**Aim of the exercise**.
Retype the items below exactly, starting at the line that contains "is (471, 265)." and continuing through the end of the items.

**Part of a data file**.

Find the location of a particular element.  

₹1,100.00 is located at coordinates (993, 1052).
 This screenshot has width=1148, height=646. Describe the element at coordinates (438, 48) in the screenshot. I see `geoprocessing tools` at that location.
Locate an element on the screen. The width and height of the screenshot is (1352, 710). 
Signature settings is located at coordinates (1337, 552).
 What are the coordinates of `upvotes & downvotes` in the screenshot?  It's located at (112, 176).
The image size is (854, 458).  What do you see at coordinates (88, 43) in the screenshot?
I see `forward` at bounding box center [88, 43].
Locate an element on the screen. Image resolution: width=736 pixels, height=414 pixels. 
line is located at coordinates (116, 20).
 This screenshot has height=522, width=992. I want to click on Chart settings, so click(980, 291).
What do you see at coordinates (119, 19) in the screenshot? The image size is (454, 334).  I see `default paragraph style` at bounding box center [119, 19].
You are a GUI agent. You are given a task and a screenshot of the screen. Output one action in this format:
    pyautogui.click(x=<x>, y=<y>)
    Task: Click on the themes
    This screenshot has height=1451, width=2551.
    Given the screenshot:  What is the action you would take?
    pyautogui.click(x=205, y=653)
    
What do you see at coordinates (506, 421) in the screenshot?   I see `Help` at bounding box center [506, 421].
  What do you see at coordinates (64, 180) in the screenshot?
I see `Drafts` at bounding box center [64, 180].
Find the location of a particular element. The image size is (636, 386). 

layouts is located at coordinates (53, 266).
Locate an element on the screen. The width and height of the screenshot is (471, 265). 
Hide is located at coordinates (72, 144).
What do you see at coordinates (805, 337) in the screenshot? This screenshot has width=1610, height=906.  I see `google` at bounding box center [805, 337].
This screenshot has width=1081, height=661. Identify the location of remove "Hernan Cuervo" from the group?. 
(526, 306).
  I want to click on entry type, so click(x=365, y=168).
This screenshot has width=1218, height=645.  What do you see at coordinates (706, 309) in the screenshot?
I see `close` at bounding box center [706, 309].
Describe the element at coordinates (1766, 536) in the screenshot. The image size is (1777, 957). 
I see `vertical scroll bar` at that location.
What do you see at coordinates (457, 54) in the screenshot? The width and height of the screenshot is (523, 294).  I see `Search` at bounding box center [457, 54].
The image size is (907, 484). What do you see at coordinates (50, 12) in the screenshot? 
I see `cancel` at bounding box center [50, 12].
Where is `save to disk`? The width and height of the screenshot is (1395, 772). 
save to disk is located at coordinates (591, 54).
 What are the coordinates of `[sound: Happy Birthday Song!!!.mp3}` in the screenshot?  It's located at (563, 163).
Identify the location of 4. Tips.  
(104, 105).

**Output**.
Locate an element on the screen. The width and height of the screenshot is (471, 265). 
Hide is located at coordinates (72, 144).
What do you see at coordinates (805, 337) in the screenshot? This screenshot has width=1610, height=906.  I see `google` at bounding box center [805, 337].
This screenshot has width=1081, height=661. Identify the location of remove "Hernan Cuervo" from the group?. 
(526, 306).
  I want to click on entry type, so click(x=365, y=168).
This screenshot has width=1218, height=645.  What do you see at coordinates (706, 309) in the screenshot?
I see `close` at bounding box center [706, 309].
Describe the element at coordinates (1766, 536) in the screenshot. The image size is (1777, 957). 
I see `vertical scroll bar` at that location.
What do you see at coordinates (457, 54) in the screenshot? The width and height of the screenshot is (523, 294).  I see `Search` at bounding box center [457, 54].
The image size is (907, 484). What do you see at coordinates (50, 12) in the screenshot? 
I see `cancel` at bounding box center [50, 12].
Where is `save to disk`? The width and height of the screenshot is (1395, 772). 
save to disk is located at coordinates (591, 54).
 What are the coordinates of `[sound: Happy Birthday Song!!!.mp3}` in the screenshot?  It's located at (563, 163).
Identify the location of 4. Tips.  
(104, 105).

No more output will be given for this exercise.